According to federal prosecutors’ allegations unsealed in Manhattan federal court, Heppner controlled both Beneficient—a financial services startup—and Highland Consolidated Limited Partnership (HCLP), which was used as a shell company for personal gain. Prosecutors claim that Heppner fabricated a $141 million debt owed by Beneficient to HCLP as part of a plan for personal payout.
After gaining influence over GWG Holdings—a Nasdaq-listed financial services firm that raised capital primarily from retail investors—Heppner installed himself as chairman and appointed close associates to its board. From 2018 through 2021, he allegedly provided false information to a special committee within GWG’s board regarding investments designed partly to repay HCLP’s purported debt.
Despite telling the committee that HCLP was independent from him and denying any personal benefit from repayments on this debt, authorities say these statements were untrue; HCLP was under his control.

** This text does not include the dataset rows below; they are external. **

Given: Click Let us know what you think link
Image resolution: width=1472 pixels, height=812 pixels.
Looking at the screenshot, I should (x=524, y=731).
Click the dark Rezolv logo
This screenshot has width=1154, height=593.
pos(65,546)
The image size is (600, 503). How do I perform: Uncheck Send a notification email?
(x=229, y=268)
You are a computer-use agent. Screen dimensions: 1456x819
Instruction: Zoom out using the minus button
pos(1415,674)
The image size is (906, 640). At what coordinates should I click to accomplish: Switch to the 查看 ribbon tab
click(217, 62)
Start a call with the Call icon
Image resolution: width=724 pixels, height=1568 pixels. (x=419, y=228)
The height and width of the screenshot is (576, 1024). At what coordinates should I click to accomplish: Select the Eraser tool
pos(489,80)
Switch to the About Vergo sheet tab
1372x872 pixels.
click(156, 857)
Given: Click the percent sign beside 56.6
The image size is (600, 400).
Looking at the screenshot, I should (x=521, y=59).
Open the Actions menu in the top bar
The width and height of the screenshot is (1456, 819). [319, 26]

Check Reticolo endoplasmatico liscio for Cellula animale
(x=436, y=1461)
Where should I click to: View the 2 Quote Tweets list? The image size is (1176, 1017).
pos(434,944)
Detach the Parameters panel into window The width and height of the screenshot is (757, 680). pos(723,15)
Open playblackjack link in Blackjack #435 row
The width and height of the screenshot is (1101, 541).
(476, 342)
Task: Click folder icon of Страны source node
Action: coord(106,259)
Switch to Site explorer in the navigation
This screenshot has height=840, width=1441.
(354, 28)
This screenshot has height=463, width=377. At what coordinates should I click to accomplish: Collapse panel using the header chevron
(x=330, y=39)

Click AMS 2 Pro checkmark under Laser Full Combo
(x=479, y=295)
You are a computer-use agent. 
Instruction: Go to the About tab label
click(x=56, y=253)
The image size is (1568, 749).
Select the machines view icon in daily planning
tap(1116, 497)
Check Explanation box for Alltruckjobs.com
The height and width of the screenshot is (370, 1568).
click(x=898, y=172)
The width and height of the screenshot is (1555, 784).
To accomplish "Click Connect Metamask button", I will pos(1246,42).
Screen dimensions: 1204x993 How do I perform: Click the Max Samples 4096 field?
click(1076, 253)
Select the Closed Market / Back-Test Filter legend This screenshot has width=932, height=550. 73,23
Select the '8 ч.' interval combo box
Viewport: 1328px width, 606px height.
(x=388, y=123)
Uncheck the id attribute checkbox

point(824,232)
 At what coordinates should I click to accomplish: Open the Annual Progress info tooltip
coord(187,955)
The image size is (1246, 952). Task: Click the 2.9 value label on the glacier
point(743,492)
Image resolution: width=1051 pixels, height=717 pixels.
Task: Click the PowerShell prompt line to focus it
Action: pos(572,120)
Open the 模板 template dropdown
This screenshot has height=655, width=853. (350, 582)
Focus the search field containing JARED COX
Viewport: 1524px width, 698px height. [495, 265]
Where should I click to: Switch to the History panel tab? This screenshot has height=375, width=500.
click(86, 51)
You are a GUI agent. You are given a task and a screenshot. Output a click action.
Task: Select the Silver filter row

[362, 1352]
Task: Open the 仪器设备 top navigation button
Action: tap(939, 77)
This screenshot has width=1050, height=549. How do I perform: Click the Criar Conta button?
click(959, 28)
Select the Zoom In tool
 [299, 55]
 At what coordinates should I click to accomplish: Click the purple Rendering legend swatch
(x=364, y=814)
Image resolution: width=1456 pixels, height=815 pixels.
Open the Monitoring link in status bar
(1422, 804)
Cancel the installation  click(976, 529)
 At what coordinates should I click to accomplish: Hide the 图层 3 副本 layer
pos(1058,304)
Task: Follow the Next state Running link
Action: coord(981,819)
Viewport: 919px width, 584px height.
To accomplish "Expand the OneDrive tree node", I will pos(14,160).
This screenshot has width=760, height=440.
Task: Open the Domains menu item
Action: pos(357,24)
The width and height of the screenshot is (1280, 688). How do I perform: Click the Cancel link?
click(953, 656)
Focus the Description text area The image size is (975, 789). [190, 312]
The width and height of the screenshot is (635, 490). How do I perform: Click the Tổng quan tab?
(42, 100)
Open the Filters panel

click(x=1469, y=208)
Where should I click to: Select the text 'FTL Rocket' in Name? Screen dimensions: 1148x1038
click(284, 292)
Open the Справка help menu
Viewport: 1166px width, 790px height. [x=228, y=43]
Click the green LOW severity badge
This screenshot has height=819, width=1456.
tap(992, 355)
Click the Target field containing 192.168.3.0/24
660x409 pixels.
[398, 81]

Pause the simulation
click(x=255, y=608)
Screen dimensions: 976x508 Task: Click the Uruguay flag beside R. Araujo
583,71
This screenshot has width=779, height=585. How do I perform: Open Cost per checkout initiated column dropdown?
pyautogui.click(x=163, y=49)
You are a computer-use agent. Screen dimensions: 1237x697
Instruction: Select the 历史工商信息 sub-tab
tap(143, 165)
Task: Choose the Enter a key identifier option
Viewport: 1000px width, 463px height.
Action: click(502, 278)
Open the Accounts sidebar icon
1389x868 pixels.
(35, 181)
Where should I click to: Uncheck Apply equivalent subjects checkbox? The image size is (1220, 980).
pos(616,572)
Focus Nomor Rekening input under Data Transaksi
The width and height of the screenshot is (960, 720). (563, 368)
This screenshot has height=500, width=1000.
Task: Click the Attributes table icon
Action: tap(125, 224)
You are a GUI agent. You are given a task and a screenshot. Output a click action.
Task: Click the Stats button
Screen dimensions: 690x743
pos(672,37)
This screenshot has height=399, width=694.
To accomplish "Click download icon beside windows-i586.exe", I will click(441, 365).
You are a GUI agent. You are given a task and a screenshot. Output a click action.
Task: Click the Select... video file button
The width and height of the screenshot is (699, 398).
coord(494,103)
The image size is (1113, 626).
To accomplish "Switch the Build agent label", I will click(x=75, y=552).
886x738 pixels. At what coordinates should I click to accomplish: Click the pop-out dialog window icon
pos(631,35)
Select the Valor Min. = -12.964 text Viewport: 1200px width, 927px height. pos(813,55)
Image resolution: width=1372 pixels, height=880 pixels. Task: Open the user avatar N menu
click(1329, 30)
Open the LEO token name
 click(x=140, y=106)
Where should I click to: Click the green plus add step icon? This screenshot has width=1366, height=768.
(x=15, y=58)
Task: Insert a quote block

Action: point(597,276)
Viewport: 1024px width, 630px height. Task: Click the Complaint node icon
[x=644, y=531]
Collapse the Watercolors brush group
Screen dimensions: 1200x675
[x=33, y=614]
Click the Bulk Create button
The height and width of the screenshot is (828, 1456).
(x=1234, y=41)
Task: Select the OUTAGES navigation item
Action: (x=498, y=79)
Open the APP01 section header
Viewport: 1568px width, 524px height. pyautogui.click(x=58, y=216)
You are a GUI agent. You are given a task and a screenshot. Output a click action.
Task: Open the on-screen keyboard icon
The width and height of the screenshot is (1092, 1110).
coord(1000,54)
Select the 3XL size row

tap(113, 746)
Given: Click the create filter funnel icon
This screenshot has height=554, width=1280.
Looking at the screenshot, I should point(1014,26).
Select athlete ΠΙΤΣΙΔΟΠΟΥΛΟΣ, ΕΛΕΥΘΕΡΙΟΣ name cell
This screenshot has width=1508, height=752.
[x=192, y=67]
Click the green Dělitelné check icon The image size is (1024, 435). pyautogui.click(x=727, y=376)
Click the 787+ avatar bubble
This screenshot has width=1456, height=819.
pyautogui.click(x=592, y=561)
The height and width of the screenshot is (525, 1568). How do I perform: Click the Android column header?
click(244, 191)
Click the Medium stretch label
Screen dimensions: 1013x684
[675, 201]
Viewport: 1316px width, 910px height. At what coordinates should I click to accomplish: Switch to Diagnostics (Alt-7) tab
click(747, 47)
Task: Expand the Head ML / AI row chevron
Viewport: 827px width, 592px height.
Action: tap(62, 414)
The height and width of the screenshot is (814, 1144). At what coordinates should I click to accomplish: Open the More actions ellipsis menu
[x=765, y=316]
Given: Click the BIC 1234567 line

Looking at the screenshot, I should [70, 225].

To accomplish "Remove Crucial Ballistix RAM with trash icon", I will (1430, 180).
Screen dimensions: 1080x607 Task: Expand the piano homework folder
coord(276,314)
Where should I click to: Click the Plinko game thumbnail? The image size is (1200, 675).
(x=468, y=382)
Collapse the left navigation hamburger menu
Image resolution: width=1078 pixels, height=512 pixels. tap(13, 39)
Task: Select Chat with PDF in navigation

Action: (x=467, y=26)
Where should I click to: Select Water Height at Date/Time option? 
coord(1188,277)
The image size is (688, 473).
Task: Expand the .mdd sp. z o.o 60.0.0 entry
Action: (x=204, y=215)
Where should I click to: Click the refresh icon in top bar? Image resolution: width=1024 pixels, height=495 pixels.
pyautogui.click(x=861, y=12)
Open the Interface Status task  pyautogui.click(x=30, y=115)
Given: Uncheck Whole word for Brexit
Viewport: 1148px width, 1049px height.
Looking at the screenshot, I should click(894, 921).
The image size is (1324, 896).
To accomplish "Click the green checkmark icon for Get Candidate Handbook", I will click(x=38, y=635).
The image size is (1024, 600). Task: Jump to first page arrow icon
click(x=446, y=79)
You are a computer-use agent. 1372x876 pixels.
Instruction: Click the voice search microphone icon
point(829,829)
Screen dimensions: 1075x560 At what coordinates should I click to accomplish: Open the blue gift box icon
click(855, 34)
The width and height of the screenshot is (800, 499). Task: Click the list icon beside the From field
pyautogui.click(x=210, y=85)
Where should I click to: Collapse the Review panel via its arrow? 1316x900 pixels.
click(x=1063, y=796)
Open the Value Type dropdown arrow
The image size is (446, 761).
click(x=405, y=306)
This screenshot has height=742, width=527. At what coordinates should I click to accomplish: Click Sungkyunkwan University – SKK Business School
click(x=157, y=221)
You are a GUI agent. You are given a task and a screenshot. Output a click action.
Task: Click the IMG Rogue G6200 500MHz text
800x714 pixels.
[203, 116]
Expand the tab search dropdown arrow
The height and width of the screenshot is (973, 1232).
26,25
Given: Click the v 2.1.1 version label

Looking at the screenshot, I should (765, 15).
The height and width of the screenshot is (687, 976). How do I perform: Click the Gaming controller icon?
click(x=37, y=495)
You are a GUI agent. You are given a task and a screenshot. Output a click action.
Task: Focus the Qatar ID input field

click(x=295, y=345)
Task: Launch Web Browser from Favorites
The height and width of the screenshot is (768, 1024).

Funds authorized by GWG ended up routed through various entities before reaching accounts controlled by Heppner himself—amounting to more than $150 million received personally out of approximately $300 million transferred from GWG.
Prosecutors also allege that in 2019 Heppner deceived auditors involved with Beneficient’s audit—which had implications for GWG’s required SEC filings—by preparing backdated paperwork and fraudulent communications meant to hide his connection with HCLP.
When an SEC investigation began in late 2020 into both companies’ activities, authorities say Heppner falsified board meeting minutes so it appeared he had disclosed certain conflicts regarding loans from HCLP when he had not done so; these doctored minutes were later sent on to regulators.
Heppner resigned from GWG’s board in June 2021; after separating Beneficient from GWG later that year, GWG filed for Chapter 11 bankruptcy protection amid obligations exceeding one billion dollars owed mainly to retail bondholders.
Heppner faces several felony charges each carrying maximum sentences ranging up to 20 years in prison; sentencing will ultimately be determined by the presiding judge if convicted.
Jay Clayton credited the FBI for its investigative efforts on this case as well as support from the U.S. Securities and Exchange Commission. The prosecution is being led by members of SDNY’s Securities and Commodities Fraud Task Force: Assistant U.S. Attorneys Thomas Burnett, Daniel G. Nessim, and Alexandra Rothman.